I have written an application with flask and uses celery for a long running task. While load testing I noticed that the celery tasks are not releasing memory even after completing the task. So I googled and found this group discussion..
https://groups.google.com/forum/#!topic/celery-users/jVc3I3kPtlw
In that discussion it says, thats how python works.
Also the article at https://hbfs.wordpress.com/2013/01/08/python-memory-management-part-ii/ says
"But from the OS’s perspective, your program’s size is the total (maximum) memory allocated to Python. Since Python returns memory to the OS on the heap (that allocates other objects than small objects) only on Windows, if you run on Linux, you can only see the total memory used by your program increase."
And I use Linux. So I wrote the below script to verify it.
import gc
def memory_usage_psutil():
# return the memory usage in MB
import resource
print 'Memory usage: %s (MB)' % (resource.getrusage(resource.RUSAGE_SELF).ru_maxrss / 1000.0)
def fileopen(fname):
memory_usage_psutil()# 10 MB
f = open(fname)
memory_usage_psutil()# 10 MB
content = f.read()
memory_usage_psutil()# 14 MB
def fun(fname):
memory_usage_psutil() # 10 MB
fileopen(fname)
gc.collect()
memory_usage_psutil() # 14 MB
import sys
from time import sleep
if __name__ == '__main__':
fun(sys.argv[1])
for _ in range(60):
gc.collect()
memory_usage_psutil()#14 MB ...
sleep(1)
The input was a 4MB file. Even after returning from the 'fileopen' function the 4MB memory was not released. I checked htop output while the loop was running, the resident memory stays at 14MB. So unless the process is stopped the memory stays with it.
So if the celery worker is not killed after its task is finished it is going to keep the memory for itself. I know I can use max_tasks_per_child config value to kill the process and spawn a new one. Is there any other way to return the memory to OS from a python process?.
I think your measurement method and interpretation is a bit off. You are using ru_maxrss of resource.getrusage, which is the "high watermark" of the process. See this discussion for details on what that means. In short, it is the peak RAM usage of your process, but not necessarily current. Parts of the process could be swapped out etc.
It also can mean that the process has freed that 4MiB, but the OS has not reclaimed the memory, because it's faster for the process to allocate new 4MiB if it has the memory mapped already. To make it even more complicated programs can and do use "free lists", lists of blocks of memory that are not in active use, but are not freed.
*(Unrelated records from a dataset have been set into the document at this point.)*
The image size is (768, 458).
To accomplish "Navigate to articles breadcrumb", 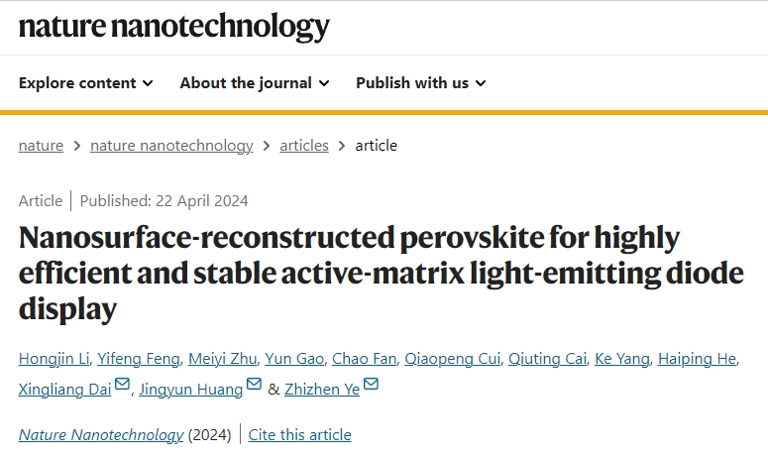I will coord(304,146).
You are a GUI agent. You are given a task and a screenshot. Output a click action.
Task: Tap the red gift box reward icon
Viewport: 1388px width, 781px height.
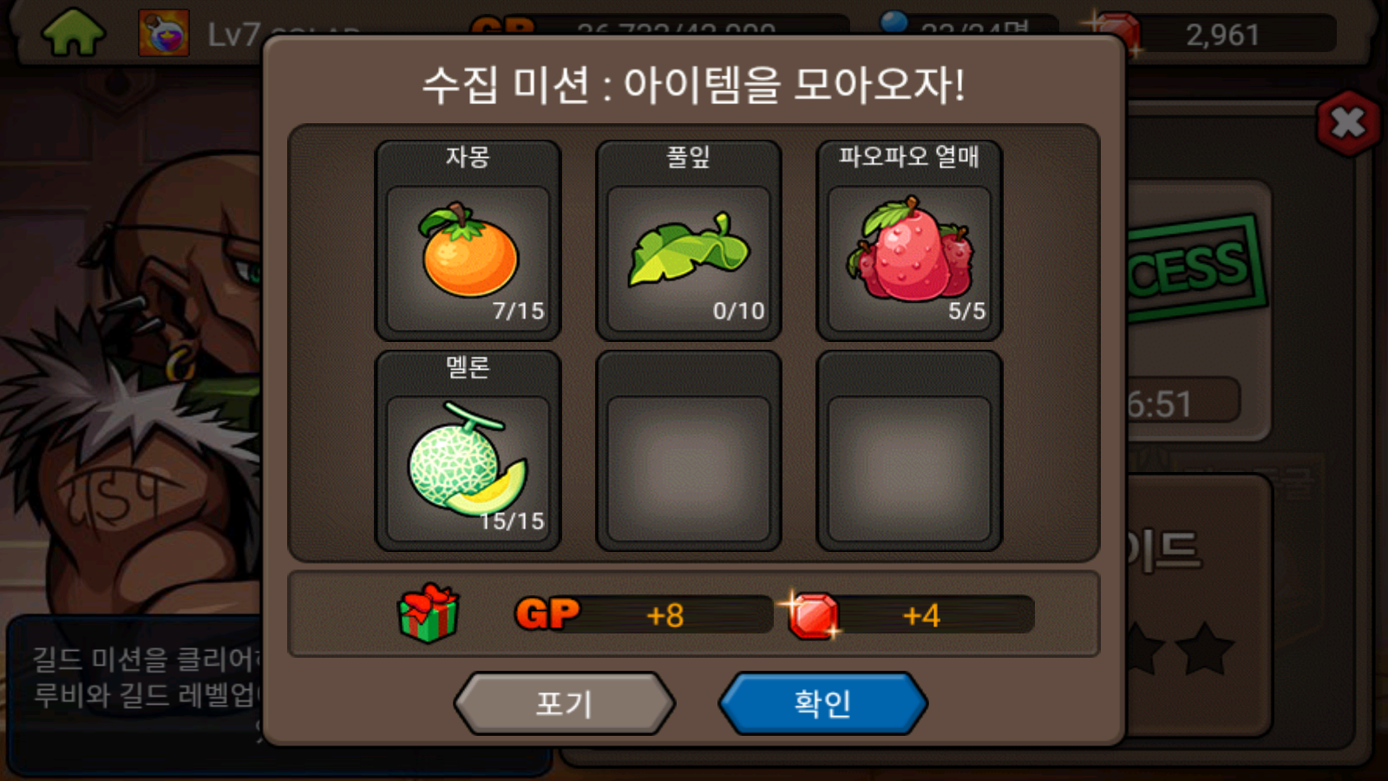(428, 614)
This is also a common trick to make future allocations faster.
I wrote a short script to demonstrate the difference between virtual memory usage and max RSS:
import numpy as np
import psutil
import resource
def print_mem():
print("----------")
print("ru_maxrss: {:.2f}MiB".format(
resource.getrusage(resource.RUSAGE_SELF).ru_maxrss / 1024))
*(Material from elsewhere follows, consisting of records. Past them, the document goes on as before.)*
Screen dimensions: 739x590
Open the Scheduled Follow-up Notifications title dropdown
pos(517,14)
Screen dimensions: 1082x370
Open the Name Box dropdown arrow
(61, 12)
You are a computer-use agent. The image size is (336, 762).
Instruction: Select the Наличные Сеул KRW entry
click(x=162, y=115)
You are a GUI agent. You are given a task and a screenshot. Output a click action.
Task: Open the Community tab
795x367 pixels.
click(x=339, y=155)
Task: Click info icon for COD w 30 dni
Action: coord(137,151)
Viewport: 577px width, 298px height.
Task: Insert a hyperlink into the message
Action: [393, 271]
print("virtual_memory.used: {:.2f}MiB".format(
psutil.virtual_memory().used / 1024 ** 2))
print_mem()
print("allocating large array (80e6,)...")
a = np.random.random(int(80e6))
print_mem()
print("del a")
del a
print_mem()
print("read testdata.bin (~400MiB)")
with open('testdata.bin', 'rb') as f:
data = f.read()
print_mem()
print("del data")
del data
print_mem()
The results are:
----------
ru_maxrss: 22.89MiB
virtual_memory.used: 8125.66MiB
allocating large array (80e6,)...
----------
ru_maxrss: 633.20MiB
virtual_memory.used: 8731.85MiB
del a
----------
ru_maxrss: 633.20MiB
virtual_memory.used: 8121.66MiB
read testdata.bin (~400MiB)
----------
ru_maxrss: 633.20MiB
virtual_memory.used: 8513.11MiB
del data
----------
ru_maxrss: 633.20MiB
virtual_memory.used: 8123.22MiB
It is clear how the ru_maxrss remembers the maximum RSS, but the current usage has dropped in the end.
Note on psutil.virtual_memory().used:
used: memory used, calculated differently depending on the platform and designed for informational purposes only.